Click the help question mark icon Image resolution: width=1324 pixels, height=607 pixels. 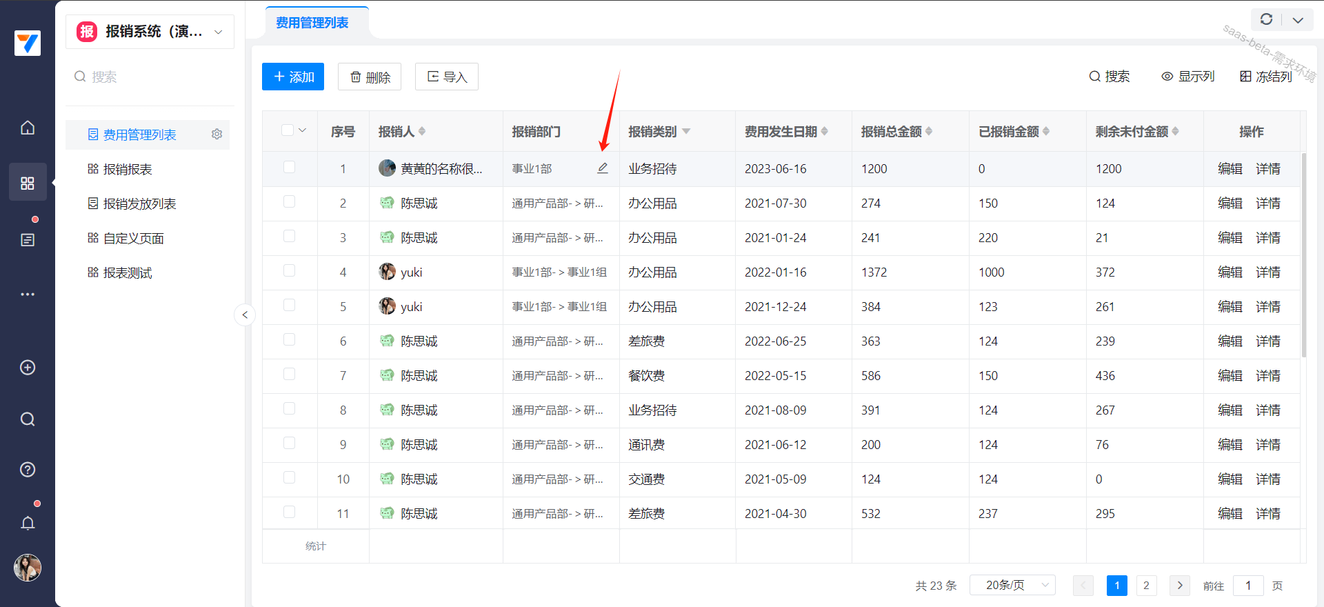coord(28,470)
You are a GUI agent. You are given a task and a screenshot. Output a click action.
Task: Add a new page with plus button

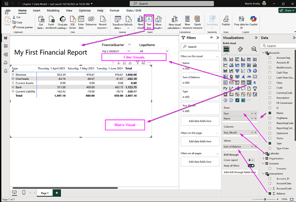(56, 193)
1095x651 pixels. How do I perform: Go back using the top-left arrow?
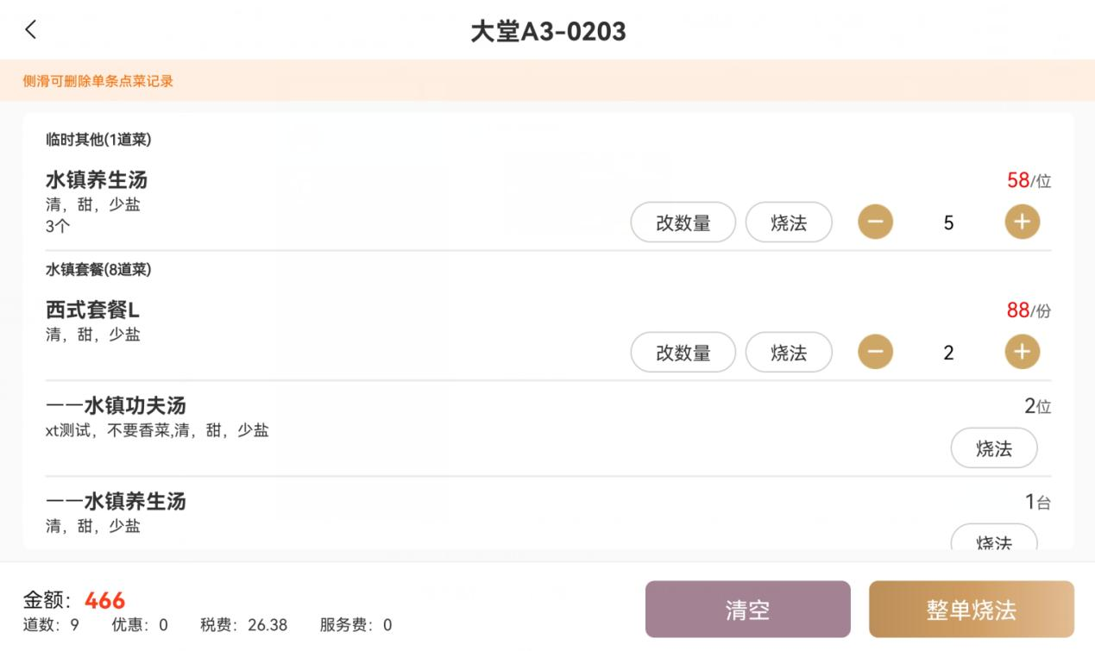pyautogui.click(x=31, y=30)
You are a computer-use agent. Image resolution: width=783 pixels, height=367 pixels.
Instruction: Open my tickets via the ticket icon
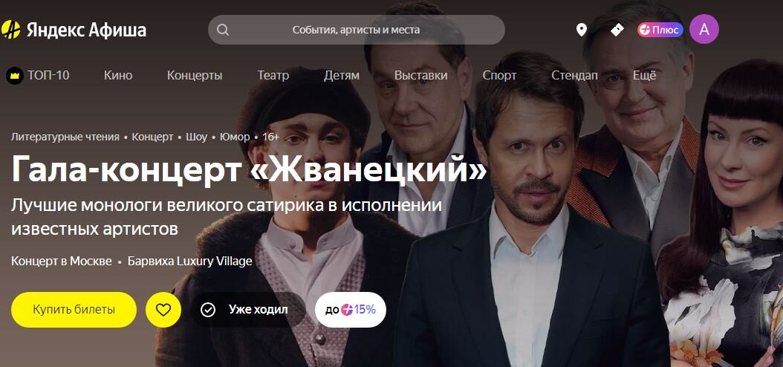(x=617, y=30)
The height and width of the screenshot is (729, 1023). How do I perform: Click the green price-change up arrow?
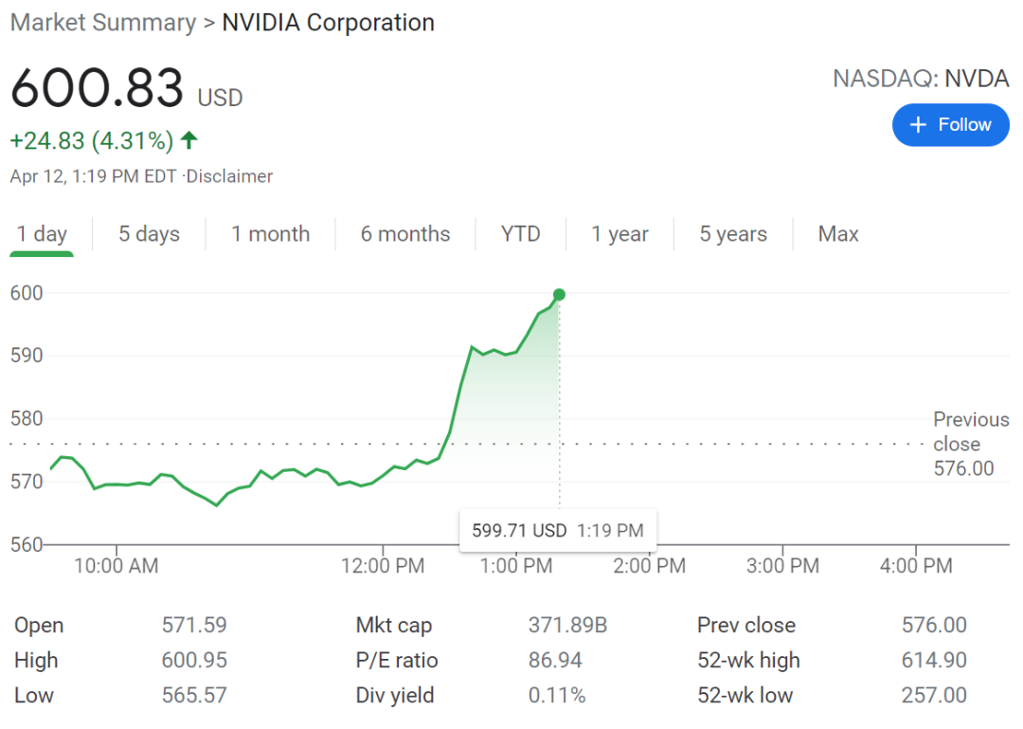189,141
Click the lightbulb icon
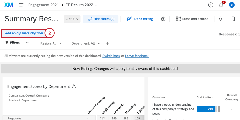Screen dimensions: 240x120 (x=221, y=19)
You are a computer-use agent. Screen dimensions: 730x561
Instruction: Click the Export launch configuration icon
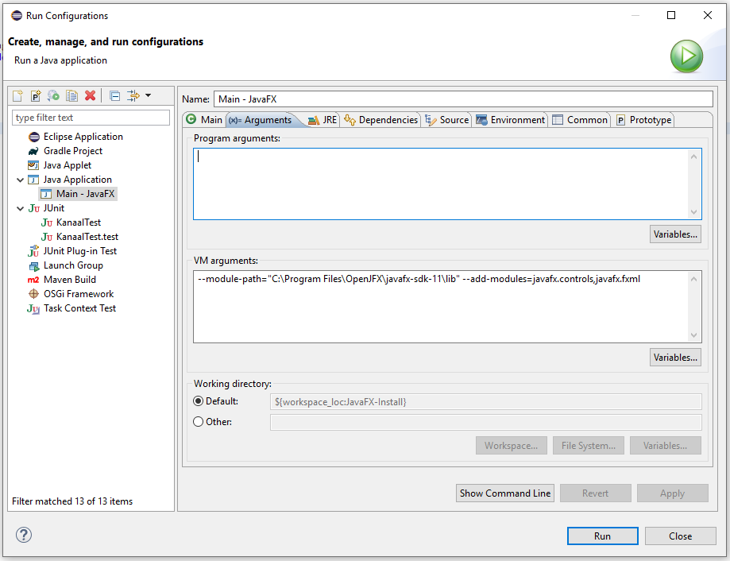[x=53, y=95]
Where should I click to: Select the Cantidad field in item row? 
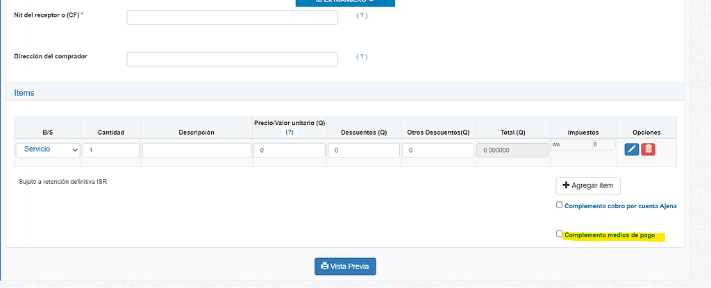click(111, 150)
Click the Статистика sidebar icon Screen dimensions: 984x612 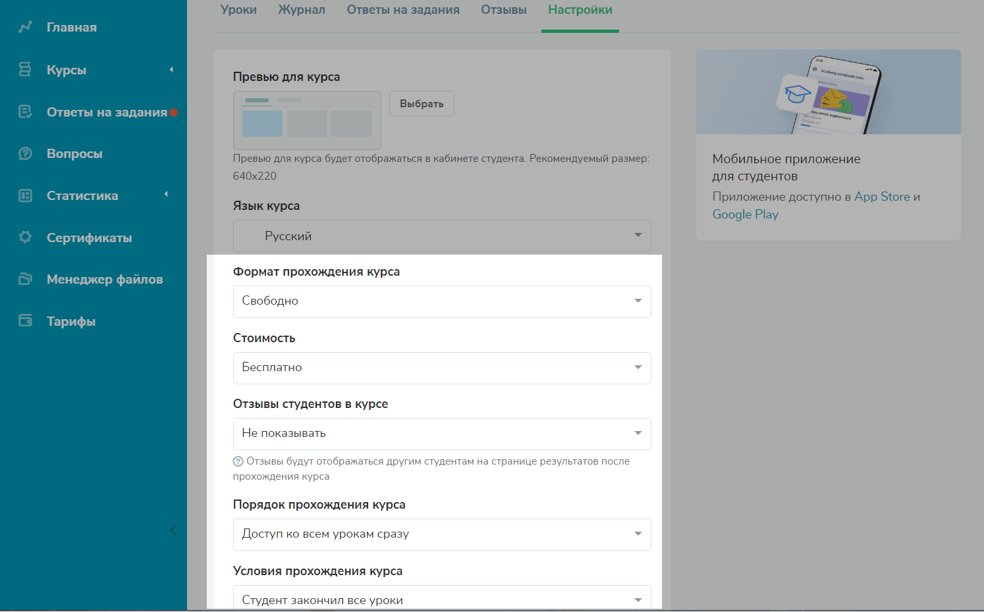(x=25, y=195)
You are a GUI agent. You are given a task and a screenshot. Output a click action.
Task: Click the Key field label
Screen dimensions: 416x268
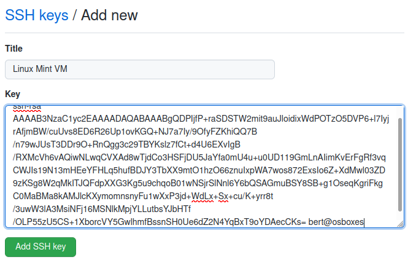click(x=13, y=94)
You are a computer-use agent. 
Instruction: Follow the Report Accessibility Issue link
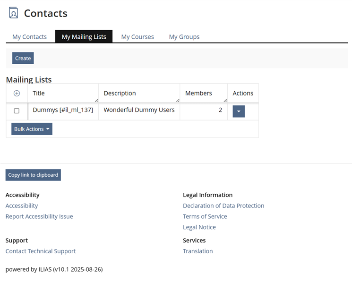coord(39,216)
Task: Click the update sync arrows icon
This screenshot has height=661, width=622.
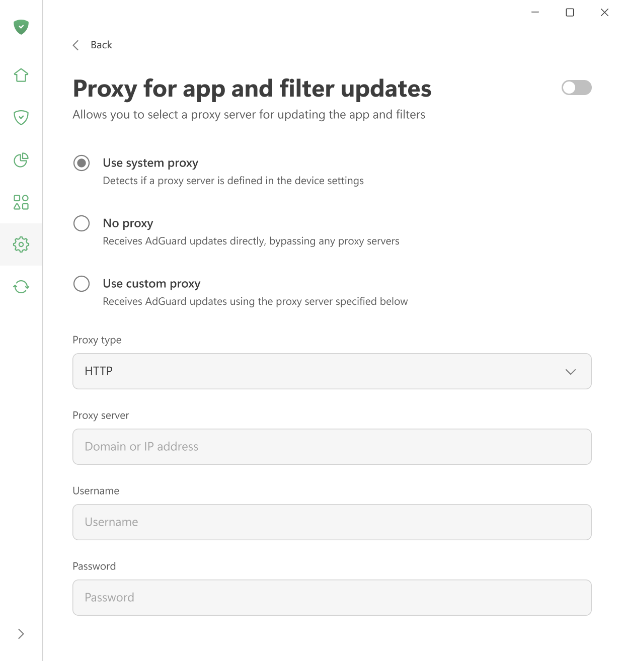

--- TASK DIRECTIONS ---
Only lines that contain the string "computer" count; pick each one out of the records and copy it.

--- RESULT FOR THIS TASK ---
You are a computer-use agent. Image resolution: width=783 pixels, height=367 pixels.
You are a computer-use agent. Screen dimensions: 730x561
You are a computer-use agent. 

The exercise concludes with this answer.